+++ The data
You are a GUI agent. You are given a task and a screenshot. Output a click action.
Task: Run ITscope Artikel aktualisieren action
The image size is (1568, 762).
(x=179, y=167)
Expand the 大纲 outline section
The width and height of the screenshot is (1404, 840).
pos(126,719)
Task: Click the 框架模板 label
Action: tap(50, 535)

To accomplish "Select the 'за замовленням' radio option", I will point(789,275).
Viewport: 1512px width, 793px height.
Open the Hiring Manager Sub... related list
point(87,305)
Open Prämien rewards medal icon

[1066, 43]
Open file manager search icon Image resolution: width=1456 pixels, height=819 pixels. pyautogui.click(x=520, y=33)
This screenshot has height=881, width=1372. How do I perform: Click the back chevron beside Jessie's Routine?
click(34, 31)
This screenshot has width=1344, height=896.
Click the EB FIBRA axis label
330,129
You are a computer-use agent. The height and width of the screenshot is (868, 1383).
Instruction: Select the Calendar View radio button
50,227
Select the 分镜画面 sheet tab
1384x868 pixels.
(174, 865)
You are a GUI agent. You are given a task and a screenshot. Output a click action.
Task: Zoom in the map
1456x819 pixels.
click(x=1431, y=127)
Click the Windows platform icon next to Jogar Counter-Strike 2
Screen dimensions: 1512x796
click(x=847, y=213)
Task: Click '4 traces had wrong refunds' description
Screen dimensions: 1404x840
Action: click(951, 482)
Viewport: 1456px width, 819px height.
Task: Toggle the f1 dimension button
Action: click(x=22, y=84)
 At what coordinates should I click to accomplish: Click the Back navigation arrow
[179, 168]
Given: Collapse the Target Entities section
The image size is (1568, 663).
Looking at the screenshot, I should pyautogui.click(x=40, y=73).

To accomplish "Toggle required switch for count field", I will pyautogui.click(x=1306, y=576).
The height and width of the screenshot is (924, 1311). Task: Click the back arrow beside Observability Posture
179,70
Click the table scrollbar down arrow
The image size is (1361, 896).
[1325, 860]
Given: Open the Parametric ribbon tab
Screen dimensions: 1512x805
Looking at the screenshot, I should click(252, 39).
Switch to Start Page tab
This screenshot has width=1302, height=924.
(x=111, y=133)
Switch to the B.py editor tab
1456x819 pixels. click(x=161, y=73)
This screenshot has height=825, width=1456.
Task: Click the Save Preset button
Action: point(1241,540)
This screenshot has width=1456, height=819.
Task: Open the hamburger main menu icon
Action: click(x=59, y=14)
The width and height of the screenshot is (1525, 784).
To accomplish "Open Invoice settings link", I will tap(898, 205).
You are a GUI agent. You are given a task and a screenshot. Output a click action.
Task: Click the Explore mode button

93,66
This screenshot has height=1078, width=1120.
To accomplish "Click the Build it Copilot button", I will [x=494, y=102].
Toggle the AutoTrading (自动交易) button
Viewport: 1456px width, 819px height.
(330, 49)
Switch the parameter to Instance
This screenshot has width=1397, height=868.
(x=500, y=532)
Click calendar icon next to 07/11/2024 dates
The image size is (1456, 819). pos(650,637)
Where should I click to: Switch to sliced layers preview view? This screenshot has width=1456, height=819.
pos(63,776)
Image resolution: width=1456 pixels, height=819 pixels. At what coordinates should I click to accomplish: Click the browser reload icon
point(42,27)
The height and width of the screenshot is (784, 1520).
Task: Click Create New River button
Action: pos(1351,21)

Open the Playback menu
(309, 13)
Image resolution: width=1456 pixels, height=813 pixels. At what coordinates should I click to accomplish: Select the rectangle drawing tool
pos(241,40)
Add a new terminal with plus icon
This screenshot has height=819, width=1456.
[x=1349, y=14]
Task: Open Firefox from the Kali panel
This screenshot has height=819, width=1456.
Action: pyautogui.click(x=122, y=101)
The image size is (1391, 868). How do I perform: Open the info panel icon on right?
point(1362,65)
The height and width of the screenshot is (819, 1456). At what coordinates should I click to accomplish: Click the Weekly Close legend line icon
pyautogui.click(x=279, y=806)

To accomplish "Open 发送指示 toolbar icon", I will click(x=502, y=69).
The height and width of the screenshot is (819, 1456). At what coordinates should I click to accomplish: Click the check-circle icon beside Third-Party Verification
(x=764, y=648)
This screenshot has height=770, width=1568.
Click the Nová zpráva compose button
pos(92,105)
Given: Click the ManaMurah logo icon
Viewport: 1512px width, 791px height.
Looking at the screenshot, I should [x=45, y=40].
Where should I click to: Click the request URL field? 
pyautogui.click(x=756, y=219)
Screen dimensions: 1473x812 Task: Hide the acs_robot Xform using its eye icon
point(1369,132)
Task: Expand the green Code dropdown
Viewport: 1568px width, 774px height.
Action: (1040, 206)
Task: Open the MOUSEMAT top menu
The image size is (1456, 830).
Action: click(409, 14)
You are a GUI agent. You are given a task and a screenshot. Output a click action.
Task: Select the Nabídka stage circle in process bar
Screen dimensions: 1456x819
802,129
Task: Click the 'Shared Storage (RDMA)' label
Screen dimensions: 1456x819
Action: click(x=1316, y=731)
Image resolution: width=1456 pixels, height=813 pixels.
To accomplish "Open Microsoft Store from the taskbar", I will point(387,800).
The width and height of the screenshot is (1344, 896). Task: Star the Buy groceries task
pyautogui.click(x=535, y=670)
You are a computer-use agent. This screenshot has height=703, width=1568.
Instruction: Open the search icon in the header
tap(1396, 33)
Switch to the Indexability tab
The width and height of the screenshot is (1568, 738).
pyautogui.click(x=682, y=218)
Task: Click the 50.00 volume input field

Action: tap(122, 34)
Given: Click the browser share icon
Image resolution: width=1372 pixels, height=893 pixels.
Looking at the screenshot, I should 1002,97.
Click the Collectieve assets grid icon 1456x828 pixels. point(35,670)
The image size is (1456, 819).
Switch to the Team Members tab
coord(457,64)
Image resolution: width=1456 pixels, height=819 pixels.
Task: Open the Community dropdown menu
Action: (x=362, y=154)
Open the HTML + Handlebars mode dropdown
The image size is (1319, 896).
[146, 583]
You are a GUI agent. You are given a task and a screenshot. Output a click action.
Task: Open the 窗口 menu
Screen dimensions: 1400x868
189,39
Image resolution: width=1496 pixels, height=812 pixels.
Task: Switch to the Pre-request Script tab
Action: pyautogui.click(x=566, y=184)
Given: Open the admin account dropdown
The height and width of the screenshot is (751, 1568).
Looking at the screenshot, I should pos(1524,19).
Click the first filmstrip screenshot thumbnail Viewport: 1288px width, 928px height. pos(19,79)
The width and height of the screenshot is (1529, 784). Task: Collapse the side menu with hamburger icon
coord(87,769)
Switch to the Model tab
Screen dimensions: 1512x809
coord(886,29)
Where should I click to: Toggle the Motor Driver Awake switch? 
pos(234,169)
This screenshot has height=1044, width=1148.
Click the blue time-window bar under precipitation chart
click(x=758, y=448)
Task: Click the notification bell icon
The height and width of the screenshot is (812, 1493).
++++++
• **Exercise description**
All lines of the records containing "computer" should be shown.

• **Reply to the task**
You are a computer-use agent. The height and width of the screenshot is (868, 1383).
You are a computer-use agent. This screenshot has height=703, width=1568.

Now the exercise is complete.